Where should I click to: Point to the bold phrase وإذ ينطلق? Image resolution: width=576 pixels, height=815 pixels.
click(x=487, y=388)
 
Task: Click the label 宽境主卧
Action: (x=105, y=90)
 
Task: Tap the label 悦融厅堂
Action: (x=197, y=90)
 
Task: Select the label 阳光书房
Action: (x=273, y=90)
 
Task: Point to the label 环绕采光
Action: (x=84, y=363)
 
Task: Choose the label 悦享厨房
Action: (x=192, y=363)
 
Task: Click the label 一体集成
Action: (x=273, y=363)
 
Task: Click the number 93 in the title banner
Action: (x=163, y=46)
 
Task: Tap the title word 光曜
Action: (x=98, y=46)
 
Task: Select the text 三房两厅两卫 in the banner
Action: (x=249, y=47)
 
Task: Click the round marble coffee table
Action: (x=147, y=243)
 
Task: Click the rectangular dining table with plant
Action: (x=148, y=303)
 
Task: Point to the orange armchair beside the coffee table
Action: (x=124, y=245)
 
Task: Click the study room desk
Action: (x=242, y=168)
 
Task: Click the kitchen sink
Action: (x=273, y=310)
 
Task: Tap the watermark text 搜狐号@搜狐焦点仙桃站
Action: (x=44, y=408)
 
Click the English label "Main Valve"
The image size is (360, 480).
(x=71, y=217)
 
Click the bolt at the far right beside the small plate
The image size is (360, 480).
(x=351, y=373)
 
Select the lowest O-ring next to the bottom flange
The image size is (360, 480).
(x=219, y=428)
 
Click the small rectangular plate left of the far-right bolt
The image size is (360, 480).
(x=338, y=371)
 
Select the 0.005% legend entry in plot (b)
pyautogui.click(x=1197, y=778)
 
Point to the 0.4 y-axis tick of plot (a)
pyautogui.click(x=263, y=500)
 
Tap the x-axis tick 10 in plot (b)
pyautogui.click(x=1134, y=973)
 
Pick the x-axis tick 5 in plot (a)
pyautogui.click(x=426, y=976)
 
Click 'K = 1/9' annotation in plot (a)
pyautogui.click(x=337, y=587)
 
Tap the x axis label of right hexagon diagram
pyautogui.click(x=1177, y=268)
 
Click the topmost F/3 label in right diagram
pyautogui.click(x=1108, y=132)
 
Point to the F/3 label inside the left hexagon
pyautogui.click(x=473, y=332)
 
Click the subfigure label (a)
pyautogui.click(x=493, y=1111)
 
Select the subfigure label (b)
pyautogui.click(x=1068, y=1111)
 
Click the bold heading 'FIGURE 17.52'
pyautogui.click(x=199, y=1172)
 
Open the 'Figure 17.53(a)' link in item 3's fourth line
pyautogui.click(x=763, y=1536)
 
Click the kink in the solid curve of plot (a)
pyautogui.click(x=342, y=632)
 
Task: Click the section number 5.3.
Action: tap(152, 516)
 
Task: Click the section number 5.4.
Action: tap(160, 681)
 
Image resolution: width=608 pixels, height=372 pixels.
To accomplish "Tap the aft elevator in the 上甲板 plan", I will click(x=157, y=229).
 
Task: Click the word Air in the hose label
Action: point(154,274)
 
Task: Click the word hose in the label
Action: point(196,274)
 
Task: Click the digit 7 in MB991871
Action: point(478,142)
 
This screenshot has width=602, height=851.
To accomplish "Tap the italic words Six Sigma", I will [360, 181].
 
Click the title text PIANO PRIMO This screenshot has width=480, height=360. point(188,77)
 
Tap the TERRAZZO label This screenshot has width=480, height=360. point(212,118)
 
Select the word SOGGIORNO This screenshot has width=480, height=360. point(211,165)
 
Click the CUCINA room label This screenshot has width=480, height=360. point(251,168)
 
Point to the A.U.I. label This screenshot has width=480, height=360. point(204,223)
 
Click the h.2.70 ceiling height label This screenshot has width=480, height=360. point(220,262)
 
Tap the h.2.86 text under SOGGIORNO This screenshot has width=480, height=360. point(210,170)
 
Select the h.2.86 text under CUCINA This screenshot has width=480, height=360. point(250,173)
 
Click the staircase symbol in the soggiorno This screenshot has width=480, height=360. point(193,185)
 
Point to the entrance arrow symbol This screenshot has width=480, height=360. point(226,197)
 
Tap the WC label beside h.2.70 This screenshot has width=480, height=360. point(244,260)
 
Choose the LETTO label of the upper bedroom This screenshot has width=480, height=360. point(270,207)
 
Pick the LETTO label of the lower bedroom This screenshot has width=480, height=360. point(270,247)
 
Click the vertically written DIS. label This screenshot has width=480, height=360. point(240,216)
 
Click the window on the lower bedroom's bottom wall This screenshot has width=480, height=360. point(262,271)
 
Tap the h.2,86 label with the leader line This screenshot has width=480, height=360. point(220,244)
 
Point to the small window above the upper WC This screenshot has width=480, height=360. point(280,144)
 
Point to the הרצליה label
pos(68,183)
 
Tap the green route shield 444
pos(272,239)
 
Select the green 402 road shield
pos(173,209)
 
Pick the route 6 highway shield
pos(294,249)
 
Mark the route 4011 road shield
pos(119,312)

Task - Render the listing above as a JSON list of strings, from its first line through the line containing "Action: (x=273, y=90)", inclusive. Give one string per line and omit blank lines.

Task solution -
[
  "Where should I click to: Point to the bold phrase وإذ ينطلق? Image resolution: width=576 pixels, height=815 pixels.",
  "click(x=487, y=388)",
  "Task: Click the label 宽境主卧",
  "Action: (x=105, y=90)",
  "Task: Tap the label 悦融厅堂",
  "Action: (x=197, y=90)",
  "Task: Select the label 阳光书房",
  "Action: (x=273, y=90)"
]